Garn’s eyes shot wide open. “You can’t be serious.” He stared into her eyes, and she looked right back at him without a change of expression. “That would violate—” He clamped his hand over his mouth, glancing around. Then he continued, his voice lowered, “That would violate so many of our deals with Sun. They could even turn on us if we did this. Zyke would, too, that weasel of a man. He'd shoot you in the head and deliver it to Senten on a stick.”
“So, he’s allowed to meddle in their petty fights – possibly stage them – and we can’t? We’re no lesser than him, Garn. If Zyke can do it in the open, we can do this much as well.” She stopped and looked straight at the man. “Failure isn’t allowed for this gig; Trianos wasn’t kidding around – no highborn ever is, but he’s even worse.” She bit her lip. “There’s more at stake this time and I want you on board as I did for past gigs – and for what’ll come afterwards. You with me?”
Garn heaved a sigh but nodded. “I’m with you.”
“Good.” Macreen grinned at him. “Listen close. Here’s how we’ll do this.”
***
She worked tirelessly over the next few days on the intricacies of her plan, ironing out any problems that cropped up. When Trianos’ message came, she was ready.
Tracking was the first step. Garn’s drones handled that part, and after two hours she found the perfect chance for the assassination. There could be no mistakes now. Perched atop the parapet of one of the higher buildings’ roofs, Macreen stared through her binoculars.

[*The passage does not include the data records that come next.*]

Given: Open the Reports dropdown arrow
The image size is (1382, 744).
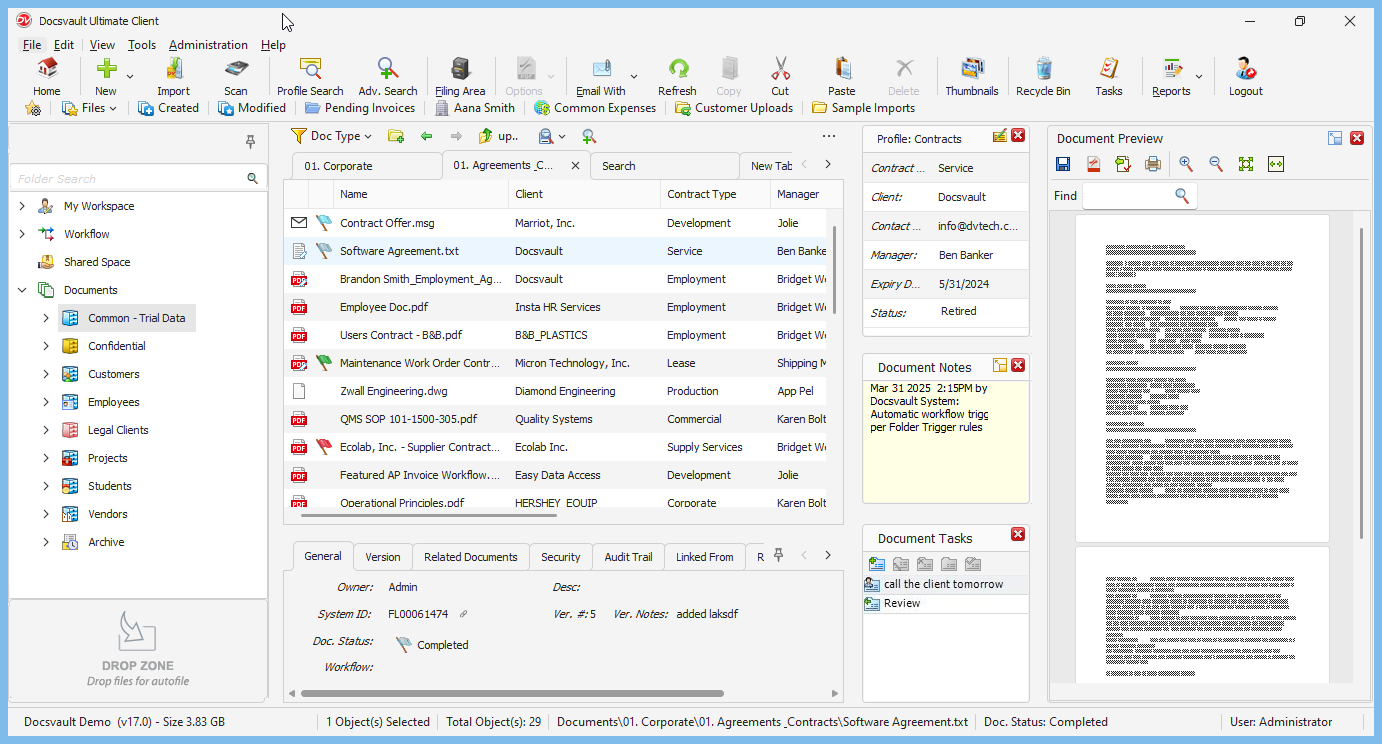Looking at the screenshot, I should tap(1199, 77).
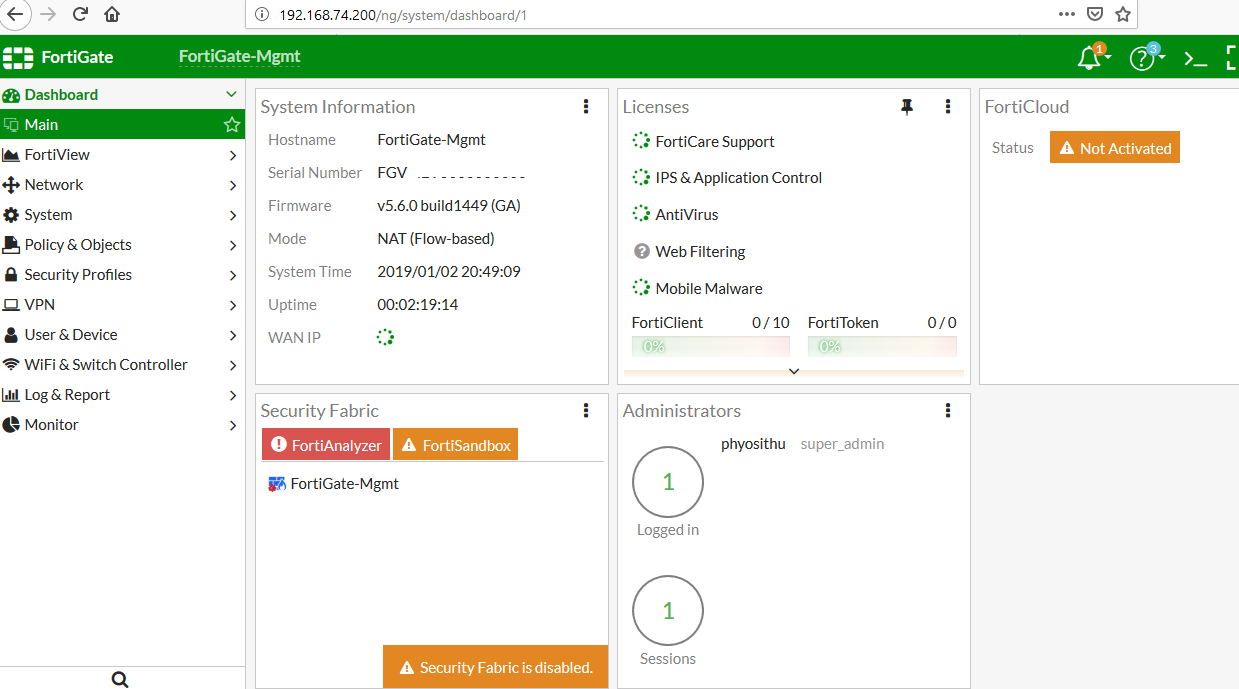Open the search magnifier at sidebar bottom
The image size is (1239, 689).
point(119,678)
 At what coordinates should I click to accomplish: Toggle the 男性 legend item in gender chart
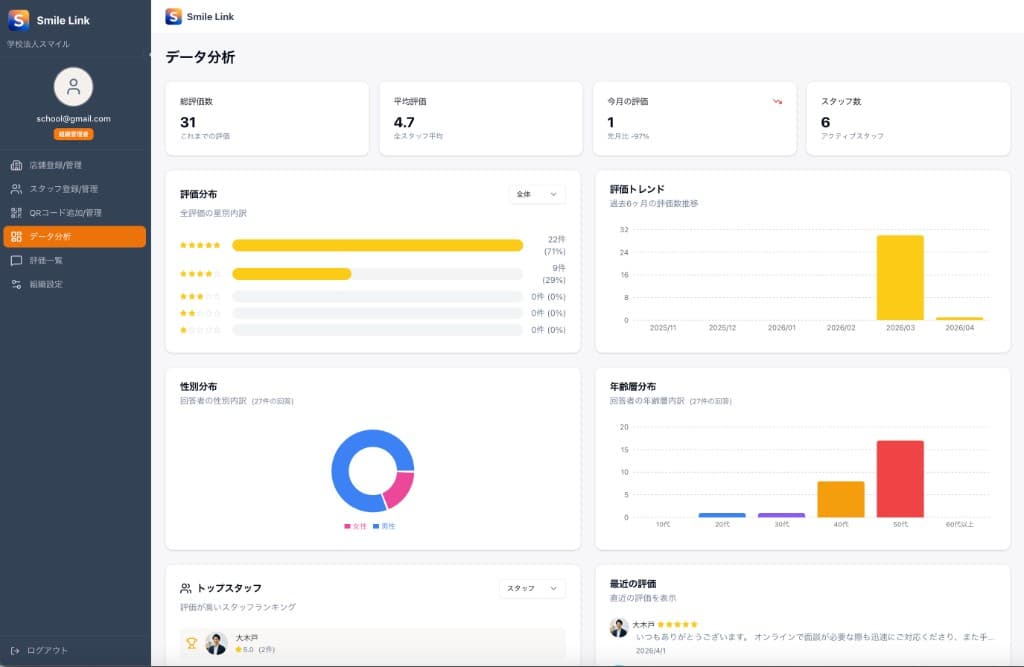point(384,526)

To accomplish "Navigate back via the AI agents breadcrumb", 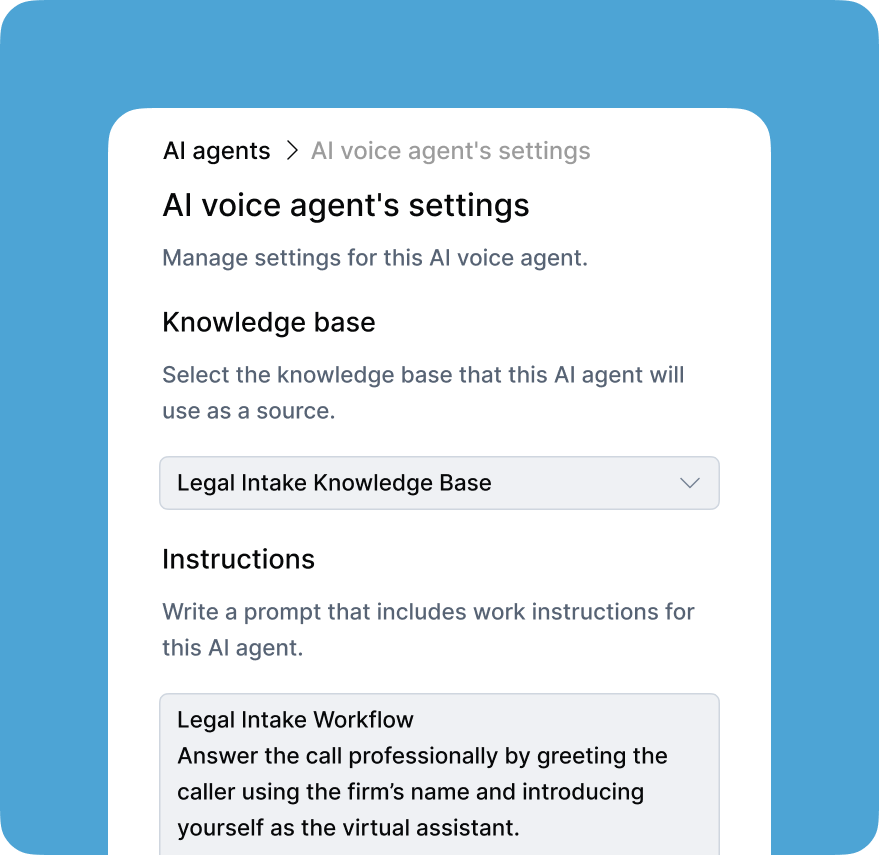I will coord(216,150).
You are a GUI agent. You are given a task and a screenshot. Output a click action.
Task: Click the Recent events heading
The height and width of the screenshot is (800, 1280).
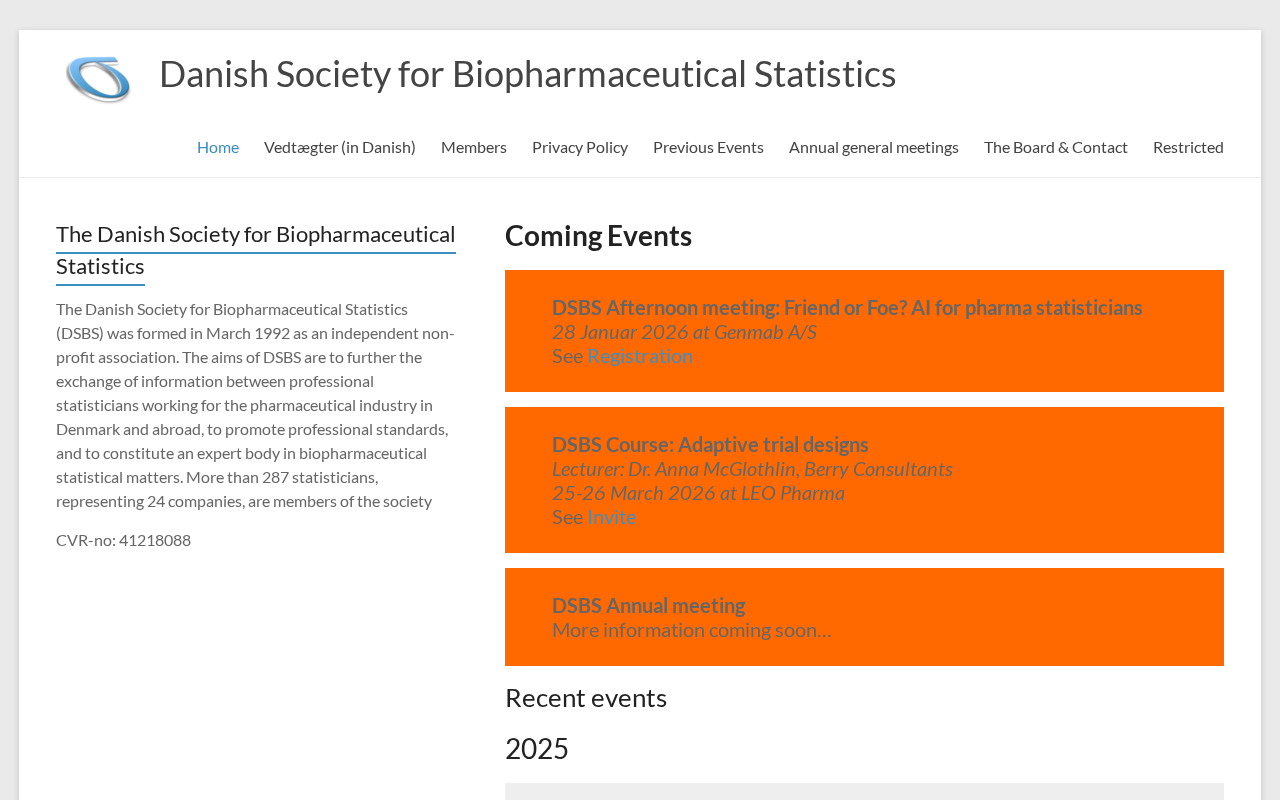click(x=586, y=698)
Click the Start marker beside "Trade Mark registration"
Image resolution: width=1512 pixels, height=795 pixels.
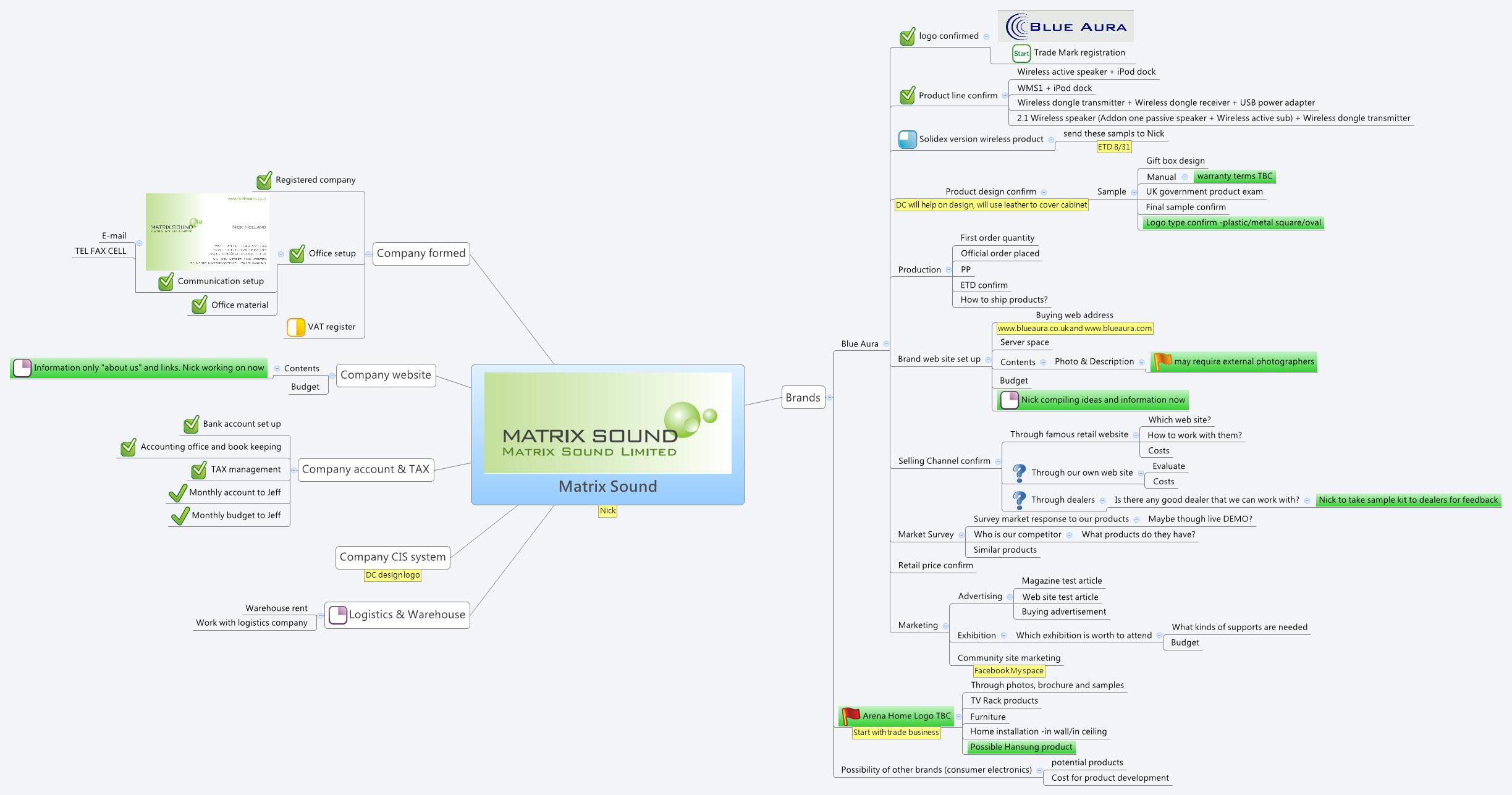click(1022, 53)
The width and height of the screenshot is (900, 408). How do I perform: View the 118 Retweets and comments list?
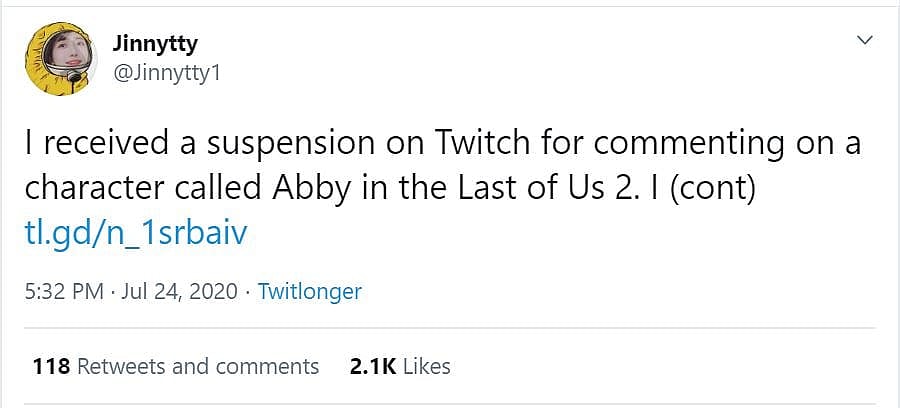point(175,366)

Down below, a cloaked figure ambled along one of the wider streets – her mark.
“We’re ready,” Garn’s voice came from her comm.
She channelled. As the Gift flowed through her, she touched her target’s mind, a set of mental commands taking root, overwriting other thoughts. It was almost too easy. When she looked through her binoculars again, she caught the tail end of the cloak as it disappeared into one of the side alleys, trailing behind its wearer.
Grinning wildly, she hopped down from the parapet onto the roof.
A new age for the undersurface. And one death was all it would take.
“Begin.”
A bang rent the silence of the night.